The Prop 8 campaign was ugly and divisive. I expected better from religious
organizations--and in fact, as a religious person the ugliness and disrespectful
campaign caused me to switch sides. The ads and some of the campaign material
demonized LGBT people and relied on fear-mongering tactics. Some of the
campaign material was less than truthful or worse. I've never been more
ashamed of my church. I hope lessons have been learned. Churches should never,
ever turn their support of issues over to campaign professionals. Political
campaigns are soul-destroying. Religious organizations should always represent
their views in repectful and loving ways. The ends do not justify the means.
I do not condone the violence or bad behavior by those who opposed
Prop 8. Such behavior is counterproductive. But i hold my fellow
"religiously-active" folks to a higher standard. I lived in
Los Angeles during the Rodney King riots. It was an unsettling experience. Let's hope we don't repeat that event.

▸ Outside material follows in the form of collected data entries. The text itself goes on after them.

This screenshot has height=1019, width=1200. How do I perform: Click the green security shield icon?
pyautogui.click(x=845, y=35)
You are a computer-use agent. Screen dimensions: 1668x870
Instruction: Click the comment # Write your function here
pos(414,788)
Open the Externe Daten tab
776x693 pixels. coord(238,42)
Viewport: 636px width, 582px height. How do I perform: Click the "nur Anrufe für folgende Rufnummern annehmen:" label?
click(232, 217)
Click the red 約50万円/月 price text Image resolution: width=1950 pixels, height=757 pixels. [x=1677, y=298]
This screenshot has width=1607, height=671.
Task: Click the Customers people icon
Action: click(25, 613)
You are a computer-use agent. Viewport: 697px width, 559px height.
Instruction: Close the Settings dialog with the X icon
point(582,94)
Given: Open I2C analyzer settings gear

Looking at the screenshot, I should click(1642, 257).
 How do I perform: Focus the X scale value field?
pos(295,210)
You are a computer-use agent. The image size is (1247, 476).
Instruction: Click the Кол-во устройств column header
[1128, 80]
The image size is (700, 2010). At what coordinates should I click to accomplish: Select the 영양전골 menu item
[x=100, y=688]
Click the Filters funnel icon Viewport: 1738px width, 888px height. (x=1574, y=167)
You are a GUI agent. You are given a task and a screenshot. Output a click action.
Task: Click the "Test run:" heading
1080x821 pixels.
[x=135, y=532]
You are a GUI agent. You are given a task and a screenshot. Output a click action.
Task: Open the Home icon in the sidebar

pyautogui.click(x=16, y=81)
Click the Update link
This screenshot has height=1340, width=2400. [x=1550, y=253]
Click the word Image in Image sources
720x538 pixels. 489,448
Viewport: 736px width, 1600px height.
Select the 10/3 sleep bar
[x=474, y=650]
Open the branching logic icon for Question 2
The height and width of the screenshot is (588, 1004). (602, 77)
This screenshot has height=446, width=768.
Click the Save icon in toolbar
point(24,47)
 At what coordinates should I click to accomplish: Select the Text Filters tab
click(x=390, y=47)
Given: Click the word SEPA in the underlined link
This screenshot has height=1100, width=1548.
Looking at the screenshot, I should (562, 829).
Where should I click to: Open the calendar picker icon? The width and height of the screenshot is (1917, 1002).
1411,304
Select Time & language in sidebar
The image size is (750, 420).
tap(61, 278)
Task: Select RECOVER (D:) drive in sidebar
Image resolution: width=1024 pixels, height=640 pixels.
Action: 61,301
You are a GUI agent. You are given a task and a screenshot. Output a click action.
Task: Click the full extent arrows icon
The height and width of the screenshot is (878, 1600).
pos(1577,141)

Chris with time I am becoming your fanwho would have thought
Why does the article ignore (hide?) the fact that Randall (Randy) Paul,
President of the Foundation for Religious Diplomacy, is a Mormon? Or that Daniel
Peterson is on the Board of Directors? Or that the Mormon Church is one of the
largest donors?This is the deceptive approach the LDS Church took to
Proposition 8 in the first place (as well as a number of other attempts to
manipulate legislation, cultivate government offices, and otherwise hide their
attempts to be a lobbying group).In the face of all that, and in
light of the LDS Church "purchasing" scholars and academics as well as
expensive Public Relations firms, can anyone trust what is going on here?
Someone posted an idea a while back that marriage be a religios thing that you
participate in at Church and should do that according to the rules of their
church. Likewise, now which is call marriage and is governed by law and
preformed by judges be call a civil union. For those to benefit in the
privilidges all now legal marriages would be converted to civil unions and any
joined in the future would get a civil union licence and whatever ceremony or
papers the law required. They could be made open to all.The word
marriage would be defined as a religious ceremony preformed by a Church
authority under the rules established for the Sacrament of Marriage. Other words
such as sacrament that have religous meanings would also be reserved for
Churches.The problem with that idea is the defination of
"Church" , what it takes to establish one and how you resolve any sure
beliefs of that congretation that differs from mainlain society from pologamy to
blood sacrifce like in the Old Testament. Must I permit the sacrafice of my
grandaughter because her parents choice of Church believes in that idea? How
about a Gay Church?
Holy Matrimony, would mean that it's sacred. Life is the thing that is
sacred. the preservation of life is the purpose of mirage. For any thing to be
sacred should serve that purpose. Family's forever and ever.